Peringati HJG Ke-704, Disparbud Gowa Gelar Kegiatan Kebudayaan di Museum

Disparbud Gowa menggelar sejumlah kegiatan kebudayaan dalam rangka memperingati HJG Ke-704 di Museum Balla Lompoa. Kegiatan ini berlangsung sejak 4 hingga 13 November 2024. (Dok. Disparbud Gowa)

REPUBLIKNEWS.CO.ID, GOWA — Dalam rangka memperingati Hari Jadi Gowa (HJG) Ke-704 Tahun, Dinas Pariwisata dan Kebudayaan (Disparbud) setempat melaksanakan berbagai kegiatan kebudayaan.

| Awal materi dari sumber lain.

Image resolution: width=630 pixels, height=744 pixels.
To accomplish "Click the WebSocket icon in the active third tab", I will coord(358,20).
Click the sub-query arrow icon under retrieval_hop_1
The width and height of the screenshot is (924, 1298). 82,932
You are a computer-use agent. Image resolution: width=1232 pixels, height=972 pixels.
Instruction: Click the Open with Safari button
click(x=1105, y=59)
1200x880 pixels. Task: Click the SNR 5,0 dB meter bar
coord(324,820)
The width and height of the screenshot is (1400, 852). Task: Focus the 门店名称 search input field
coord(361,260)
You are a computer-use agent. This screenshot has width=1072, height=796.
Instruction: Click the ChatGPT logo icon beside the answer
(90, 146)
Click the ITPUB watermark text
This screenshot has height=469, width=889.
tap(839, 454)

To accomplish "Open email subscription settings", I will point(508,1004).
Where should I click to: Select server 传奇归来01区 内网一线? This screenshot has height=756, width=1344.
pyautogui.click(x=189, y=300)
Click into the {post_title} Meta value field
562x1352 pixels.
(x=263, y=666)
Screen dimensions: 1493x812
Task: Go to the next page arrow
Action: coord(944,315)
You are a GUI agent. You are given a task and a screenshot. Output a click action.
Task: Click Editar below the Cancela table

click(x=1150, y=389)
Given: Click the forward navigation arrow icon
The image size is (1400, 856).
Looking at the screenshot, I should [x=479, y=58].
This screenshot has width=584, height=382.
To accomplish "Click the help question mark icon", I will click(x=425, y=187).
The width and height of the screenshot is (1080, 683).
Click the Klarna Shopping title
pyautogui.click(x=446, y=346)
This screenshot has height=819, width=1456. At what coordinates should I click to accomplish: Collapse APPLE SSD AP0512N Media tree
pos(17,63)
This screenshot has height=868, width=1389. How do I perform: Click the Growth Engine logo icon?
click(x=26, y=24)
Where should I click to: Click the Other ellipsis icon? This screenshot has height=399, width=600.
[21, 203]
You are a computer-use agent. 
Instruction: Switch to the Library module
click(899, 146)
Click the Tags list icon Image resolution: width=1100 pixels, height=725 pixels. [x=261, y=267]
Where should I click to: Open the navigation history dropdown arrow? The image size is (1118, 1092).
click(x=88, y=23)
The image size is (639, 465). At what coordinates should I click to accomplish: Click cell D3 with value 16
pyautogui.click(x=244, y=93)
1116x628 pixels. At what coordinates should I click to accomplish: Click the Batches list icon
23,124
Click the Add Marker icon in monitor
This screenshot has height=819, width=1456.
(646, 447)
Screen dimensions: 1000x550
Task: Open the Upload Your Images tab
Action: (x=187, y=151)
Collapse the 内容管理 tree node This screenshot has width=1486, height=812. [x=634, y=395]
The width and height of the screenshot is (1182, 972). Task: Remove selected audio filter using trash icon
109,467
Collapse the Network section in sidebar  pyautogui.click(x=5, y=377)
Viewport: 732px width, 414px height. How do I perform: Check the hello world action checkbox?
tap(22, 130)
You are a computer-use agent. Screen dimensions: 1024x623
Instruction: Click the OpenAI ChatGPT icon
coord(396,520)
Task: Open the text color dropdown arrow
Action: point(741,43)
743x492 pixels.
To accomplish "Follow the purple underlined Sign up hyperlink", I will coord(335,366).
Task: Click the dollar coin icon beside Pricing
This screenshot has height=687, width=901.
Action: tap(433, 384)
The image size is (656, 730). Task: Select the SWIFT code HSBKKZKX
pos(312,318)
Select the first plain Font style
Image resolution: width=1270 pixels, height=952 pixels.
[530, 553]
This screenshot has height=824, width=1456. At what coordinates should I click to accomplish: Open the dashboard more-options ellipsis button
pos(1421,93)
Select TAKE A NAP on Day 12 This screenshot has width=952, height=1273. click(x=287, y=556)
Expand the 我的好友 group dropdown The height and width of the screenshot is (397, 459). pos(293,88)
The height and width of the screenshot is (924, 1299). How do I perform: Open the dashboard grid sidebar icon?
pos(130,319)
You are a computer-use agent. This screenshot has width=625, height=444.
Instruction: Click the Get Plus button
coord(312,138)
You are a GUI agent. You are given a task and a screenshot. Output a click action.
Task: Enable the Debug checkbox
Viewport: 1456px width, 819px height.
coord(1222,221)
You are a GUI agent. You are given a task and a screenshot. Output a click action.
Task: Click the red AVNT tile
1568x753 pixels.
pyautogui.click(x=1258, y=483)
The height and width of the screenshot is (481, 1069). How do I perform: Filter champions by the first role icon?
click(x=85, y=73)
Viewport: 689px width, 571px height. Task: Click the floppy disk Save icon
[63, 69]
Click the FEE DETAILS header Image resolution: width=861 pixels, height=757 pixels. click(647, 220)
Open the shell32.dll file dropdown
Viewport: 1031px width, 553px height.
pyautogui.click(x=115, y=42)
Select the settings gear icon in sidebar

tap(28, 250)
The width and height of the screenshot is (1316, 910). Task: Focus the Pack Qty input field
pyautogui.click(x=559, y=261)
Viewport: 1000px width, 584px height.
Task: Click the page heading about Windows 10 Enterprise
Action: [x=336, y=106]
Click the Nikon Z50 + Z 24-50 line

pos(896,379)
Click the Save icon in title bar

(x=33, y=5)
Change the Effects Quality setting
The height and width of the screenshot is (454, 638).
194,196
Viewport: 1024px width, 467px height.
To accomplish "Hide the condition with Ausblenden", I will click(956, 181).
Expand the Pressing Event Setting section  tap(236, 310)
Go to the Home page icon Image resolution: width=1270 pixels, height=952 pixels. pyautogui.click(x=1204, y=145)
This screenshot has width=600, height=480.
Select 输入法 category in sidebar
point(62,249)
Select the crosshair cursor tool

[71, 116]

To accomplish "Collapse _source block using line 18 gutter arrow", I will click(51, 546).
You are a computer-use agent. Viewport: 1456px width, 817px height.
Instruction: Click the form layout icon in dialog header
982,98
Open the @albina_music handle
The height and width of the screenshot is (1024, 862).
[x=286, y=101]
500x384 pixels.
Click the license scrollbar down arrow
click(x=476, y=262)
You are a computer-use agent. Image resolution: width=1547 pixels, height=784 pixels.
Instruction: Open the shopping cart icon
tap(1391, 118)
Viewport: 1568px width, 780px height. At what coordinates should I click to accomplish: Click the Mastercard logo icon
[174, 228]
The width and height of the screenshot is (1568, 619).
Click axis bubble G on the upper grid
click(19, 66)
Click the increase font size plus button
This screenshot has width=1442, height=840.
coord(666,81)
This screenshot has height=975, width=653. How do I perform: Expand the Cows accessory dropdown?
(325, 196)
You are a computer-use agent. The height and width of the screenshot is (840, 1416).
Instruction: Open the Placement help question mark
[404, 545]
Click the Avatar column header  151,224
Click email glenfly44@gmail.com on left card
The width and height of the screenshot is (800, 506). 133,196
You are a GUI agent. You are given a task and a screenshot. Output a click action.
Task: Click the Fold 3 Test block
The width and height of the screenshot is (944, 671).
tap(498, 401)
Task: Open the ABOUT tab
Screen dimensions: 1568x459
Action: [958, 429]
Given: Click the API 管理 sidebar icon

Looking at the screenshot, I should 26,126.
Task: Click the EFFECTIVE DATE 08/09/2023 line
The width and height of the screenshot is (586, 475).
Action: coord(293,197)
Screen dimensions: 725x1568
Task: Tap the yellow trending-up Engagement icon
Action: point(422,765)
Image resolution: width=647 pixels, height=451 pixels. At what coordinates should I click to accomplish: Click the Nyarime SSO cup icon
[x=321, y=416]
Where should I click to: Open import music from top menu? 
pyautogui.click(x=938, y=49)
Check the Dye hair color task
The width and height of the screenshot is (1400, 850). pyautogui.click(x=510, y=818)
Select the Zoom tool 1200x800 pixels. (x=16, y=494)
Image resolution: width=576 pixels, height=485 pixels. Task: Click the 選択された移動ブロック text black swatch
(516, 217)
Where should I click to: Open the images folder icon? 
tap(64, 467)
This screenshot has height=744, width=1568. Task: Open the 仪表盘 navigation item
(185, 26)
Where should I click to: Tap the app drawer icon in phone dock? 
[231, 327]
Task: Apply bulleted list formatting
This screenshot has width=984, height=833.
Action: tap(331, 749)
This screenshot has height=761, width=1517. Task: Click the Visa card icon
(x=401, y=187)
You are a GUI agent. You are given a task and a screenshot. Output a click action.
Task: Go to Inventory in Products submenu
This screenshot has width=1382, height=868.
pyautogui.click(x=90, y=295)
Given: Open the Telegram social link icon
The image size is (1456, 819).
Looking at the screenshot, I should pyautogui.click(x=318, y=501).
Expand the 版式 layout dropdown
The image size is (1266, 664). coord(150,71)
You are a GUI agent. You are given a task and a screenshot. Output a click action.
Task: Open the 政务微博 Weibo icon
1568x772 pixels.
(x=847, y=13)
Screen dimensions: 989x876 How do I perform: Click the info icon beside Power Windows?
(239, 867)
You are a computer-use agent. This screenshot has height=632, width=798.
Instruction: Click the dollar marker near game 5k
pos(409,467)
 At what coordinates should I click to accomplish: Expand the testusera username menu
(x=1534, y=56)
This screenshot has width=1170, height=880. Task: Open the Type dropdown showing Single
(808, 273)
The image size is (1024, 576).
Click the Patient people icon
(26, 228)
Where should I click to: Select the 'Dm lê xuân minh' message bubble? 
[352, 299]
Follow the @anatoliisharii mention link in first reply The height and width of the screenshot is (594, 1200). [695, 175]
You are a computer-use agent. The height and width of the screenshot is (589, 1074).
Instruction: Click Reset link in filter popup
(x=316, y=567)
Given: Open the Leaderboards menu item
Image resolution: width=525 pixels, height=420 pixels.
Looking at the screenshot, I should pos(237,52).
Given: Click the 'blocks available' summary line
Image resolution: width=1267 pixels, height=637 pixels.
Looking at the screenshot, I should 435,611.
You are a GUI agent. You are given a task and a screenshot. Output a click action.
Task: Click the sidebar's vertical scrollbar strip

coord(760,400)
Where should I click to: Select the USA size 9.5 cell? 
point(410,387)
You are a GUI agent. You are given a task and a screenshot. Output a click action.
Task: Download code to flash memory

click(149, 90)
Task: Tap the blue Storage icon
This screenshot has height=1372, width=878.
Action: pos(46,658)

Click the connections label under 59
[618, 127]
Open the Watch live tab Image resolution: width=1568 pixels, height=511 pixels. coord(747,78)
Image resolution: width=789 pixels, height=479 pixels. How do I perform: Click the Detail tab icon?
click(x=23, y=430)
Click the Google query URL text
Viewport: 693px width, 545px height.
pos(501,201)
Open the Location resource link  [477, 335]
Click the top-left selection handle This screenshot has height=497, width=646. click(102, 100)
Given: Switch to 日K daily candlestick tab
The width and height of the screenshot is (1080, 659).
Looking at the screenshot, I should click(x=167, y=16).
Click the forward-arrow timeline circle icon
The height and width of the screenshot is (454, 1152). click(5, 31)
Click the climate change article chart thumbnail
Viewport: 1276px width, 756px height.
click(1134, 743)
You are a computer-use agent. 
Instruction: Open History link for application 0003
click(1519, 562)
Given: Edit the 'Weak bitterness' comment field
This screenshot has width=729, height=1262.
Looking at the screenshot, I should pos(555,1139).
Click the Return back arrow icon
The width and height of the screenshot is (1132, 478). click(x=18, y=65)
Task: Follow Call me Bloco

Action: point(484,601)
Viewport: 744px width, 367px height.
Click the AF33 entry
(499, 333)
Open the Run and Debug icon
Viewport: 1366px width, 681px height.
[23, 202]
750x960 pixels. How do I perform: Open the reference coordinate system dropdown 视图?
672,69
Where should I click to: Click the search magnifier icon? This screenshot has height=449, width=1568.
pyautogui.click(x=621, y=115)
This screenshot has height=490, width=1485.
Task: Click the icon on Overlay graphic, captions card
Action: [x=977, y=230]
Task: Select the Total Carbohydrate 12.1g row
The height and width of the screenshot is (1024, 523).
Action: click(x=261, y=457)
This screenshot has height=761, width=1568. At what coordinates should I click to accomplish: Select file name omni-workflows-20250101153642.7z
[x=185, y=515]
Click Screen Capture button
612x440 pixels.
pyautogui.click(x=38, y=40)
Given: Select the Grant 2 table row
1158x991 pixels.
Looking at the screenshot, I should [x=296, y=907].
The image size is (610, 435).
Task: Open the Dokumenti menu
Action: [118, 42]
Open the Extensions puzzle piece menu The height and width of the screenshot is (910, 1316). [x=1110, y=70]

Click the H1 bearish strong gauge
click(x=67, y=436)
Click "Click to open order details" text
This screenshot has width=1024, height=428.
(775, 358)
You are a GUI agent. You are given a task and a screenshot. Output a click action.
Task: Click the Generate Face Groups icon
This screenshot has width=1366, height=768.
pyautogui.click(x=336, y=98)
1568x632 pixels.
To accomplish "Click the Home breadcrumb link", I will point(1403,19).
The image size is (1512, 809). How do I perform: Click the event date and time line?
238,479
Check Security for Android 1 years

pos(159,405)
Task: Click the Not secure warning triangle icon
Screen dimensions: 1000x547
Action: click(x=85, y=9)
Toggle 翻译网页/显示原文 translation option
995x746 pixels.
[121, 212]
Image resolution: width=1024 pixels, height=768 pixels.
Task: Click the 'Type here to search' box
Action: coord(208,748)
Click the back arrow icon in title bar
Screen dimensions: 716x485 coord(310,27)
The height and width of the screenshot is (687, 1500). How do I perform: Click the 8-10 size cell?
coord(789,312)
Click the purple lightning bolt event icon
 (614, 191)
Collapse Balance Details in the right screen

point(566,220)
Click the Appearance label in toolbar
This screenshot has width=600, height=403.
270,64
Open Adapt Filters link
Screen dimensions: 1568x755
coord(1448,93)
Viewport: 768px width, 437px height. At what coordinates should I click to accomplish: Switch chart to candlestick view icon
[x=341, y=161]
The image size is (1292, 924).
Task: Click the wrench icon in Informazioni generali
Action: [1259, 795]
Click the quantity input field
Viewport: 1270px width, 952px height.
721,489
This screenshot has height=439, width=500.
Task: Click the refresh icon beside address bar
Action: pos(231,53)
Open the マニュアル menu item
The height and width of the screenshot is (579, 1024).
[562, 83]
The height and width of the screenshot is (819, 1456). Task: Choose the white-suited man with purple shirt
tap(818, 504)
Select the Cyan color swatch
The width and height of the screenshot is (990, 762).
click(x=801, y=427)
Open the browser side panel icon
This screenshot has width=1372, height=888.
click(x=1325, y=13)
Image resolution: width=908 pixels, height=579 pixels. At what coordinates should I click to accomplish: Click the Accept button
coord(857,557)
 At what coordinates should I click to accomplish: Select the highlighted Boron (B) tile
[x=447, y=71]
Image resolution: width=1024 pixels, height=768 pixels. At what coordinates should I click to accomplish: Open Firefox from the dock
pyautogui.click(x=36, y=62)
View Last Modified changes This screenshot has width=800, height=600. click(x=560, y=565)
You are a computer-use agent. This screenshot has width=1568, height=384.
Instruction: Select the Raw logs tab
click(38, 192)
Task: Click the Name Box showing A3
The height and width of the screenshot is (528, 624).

Berlangsung sejak 4 hingga 13 November 2024, di Musuem Balla Lompoa ini diisi dengan enam kegiatan ini. Mulai dengan Kajian Aksara Lontara, Kajian Tari Peppe-peppe RI Makka, Kajian Payung La’lang Sipolong, Kajian Karaeng Pattingalloang, Seminar Budaya “Prosesi Bunting Mangkasara”, dan Lomba Membaca Syair Sinrilik.

“Selain ini menjadi rangkaian peringatan HJG, kami juga melaksanakan kegiatan ini sebab telah menjadi program rutin, khususnya dalam pengelolaan Museum Balla Lompoa. Kita mengambil lima tema ini sebagai bentuk keresahan dari beberapa tokoh budaya, adat, bahkan masyarakat bahwa topik yang dibahas ini perlu sebab sudah tergeser atau dilupakan,” terang Kepala Bidang Kebudayaan Disparbud Gowa Muh Ikbal Thiro, dikonfirmasi, kemarin.

Termasuk adanya pembelokan makna, dimana sebelumnya masyarakat kaya dengan istilah-istilah identitas kebudayaan dan adat Gowa-Makassar, namun saat ini masyarakat, khususnya generasi saat ini lebih bangga menggunakan istilah-istilah dari daerah lain. Misalnya, penggunaan kata mappaccing (malam pacar) dalam prosesi jelang pernikahan saat ini umum digunakan, sementara itu bukan menjadi istilah masyarakat Gowa.

“Kita akan ada namanya juga akkorongtigi, nah sementara yang sering digunakan saat ini itu mappaccing. Inilah yang ingin kita kembalikan pada identitas sebenarnya,” terang Kepala Museum Balla Lompoa ini.

Hal penting lainnya yakni, Kajian Aksara Lontara, yang dianggap penting untuk kembali diangkat pada setiap-setiap jenjang pendidikan. Olehnya, dalam kegiatan tersebut pihaknya melibatkan para guru-guru SD dan SMP dengan harapan bisa memberikan pemanahan untuk mengenal aksara lontara ini.

“Minimal para guru ini bisa memperkenalkan bahwa Gowa memiliki aksara atau tutur kata Mangkasara’ yang harus dibanggakan. Sebab, tidak semua suku bangsa memiliki aksara. sementara orang Gowa bunya aksara dan bahasa Makassar,” tegasnya.

Ia berharap, melalui kegiatan yang dilaksanakan tersebut pihaknya dapat mengangkat kembali apa yang menjadi identitas lokal, baik dalam hal adat istiadat maupun pada konteks kebudayaannya. Terutama, di perkembangan modernisasi saat ini.

“Misalnya dari hasil kegiatan Kajian Aksara Lontara kemarin kami mendengar bahwa kita ini memang tidak memiliki guru khusus terkait bahasa lokal. Jadi guru-guru di SD dan SMP yang mengajar itu (aksara lontara) hanya otodidak, bukan khusus, makanya ini jadi perhatian bagi kami pemerintah untuk pelestarian ini,” tegas Ikbal Thiro.

Lanjutnya, pemilihan lokasi di Museum Balla Lompoa sebab selain sumber anggaran kegiatan berasal dari bantuan Kemendikbudristek melalui Dana Alokasi Khusus (DAK) pengelolaan musuem, juga karena museum merupakan sumber informasi dan edukasi bagi masyarakat tentang budaya, sejarah dan adat istiadat lokal daerah.